WebShop: Towards Scalable Real-World Web Interaction with Grounded Language Agents

from arxiv, Project page with code, data, demos: https://webshop-pnlp.github.io. v3 is NeurIPS camera ready version. v4 fixes the choice oracle result as per https://github.com/princeton-nlp/WebShop/issues/15

Existing benchmarks for grounding language in interactive environments either lack real-world linguistic elements, or prove difficult to scale up due to substantial human involvement in the collection of data or feedback signals. To bridge this gap, we develop WebShop -- a simulated e-commerce website environment with $1.18$ million real-world products and $12,087$ crowd-sourced text instructions. Given a text instruction specifying a product requirement, an agent needs to navigate multiple types of webpages and issue diverse actions to find, customize, and purchase an item. WebShop provides several challenges for language grounding including understanding compositional instructions, query (re-)formulation, comprehending and acting on noisy text in webpages, and performing strategic exploration. We collect over $1,600$ human demonstrations for the task, and train and evaluate a diverse range of agents using reinforcement learning, imitation learning, and pre-trained image and language models. Our best model achieves a task success rate of $29\%$, which outperforms rule-based heuristics ($9.6\%$) but is far lower than human expert performance ($59\%$). We also analyze agent and human trajectories and ablate various model components to provide insights for developing future agents with stronger language understanding and decision making abilities. Finally, we show that agents trained on WebShop exhibit non-trivial sim-to-real transfer when evaluated on amazon.com and ebay.com, indicating the potential value of WebShop in developing practical web-based agents that can operate in the wild.

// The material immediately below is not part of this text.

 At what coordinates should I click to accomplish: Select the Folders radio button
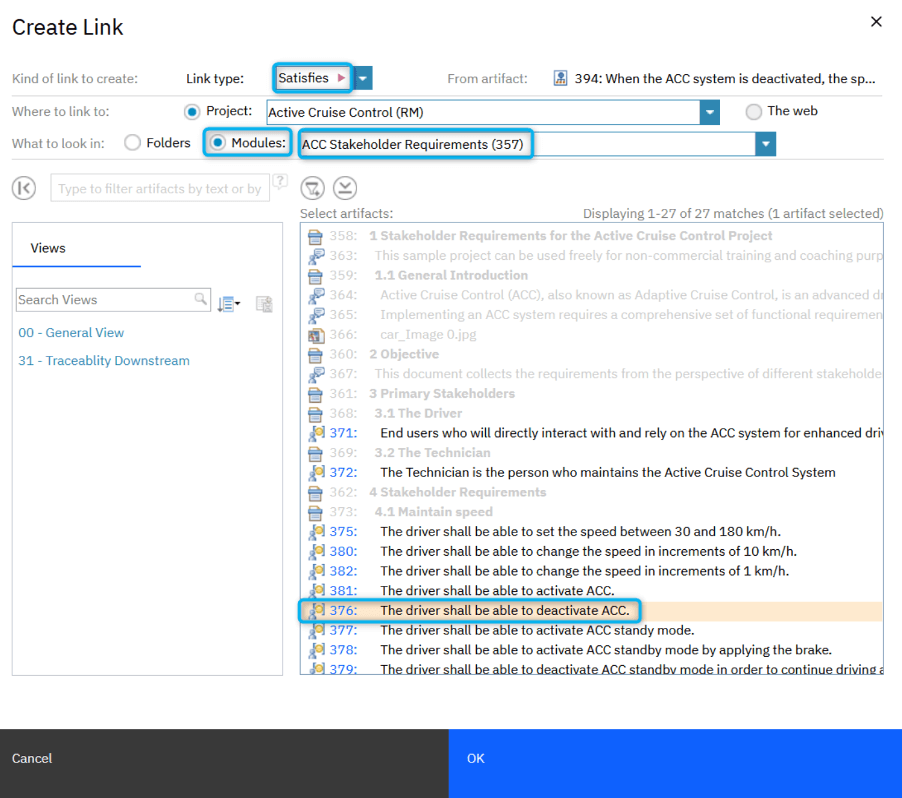point(131,143)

翻译：现有的交互式环境语言基础基准要么缺乏真实世界的语言元素，要么因数据或反馈信号收集需要大量人工参与而难以扩展。为弥合这一差距，我们开发了WebShop——一个模拟电子商务网站环境，包含118万真实商品和12087条众包文本指令。给定指定商品需求的文本指令后，智能体需要导航多种类型网页并执行多样化操作，以完成搜索、定制和购买商品。WebShop为语言基础研究提供了多项挑战，包括理解组合式指令、查询（重新）表述、理解网页噪声文本并据此行动、以及执行策略性探索。我们为此任务收集了超过1600条人工演示，并使用强化学习、模仿学习以及预训练图像与语言模型训练并评估了多种智能体。我们最优模型的任务成功率达到29%，优于基于规则的启发式方法（9.6%），但远低于人类专家表现（59%）。我们还分析了智能体与人类的行为轨迹，并通过消融实验研究不同模型组件，为开发具有更强语言理解与决策能力的未来智能体提供见解。最后，我们证明在WebShop上训练的智能体在亚马逊和eBay网站上进行评估时表现出显著的模拟到现实迁移能力，这表明WebShop在开发可在真实环境中运行的实用网络智能体方面具有潜在价值。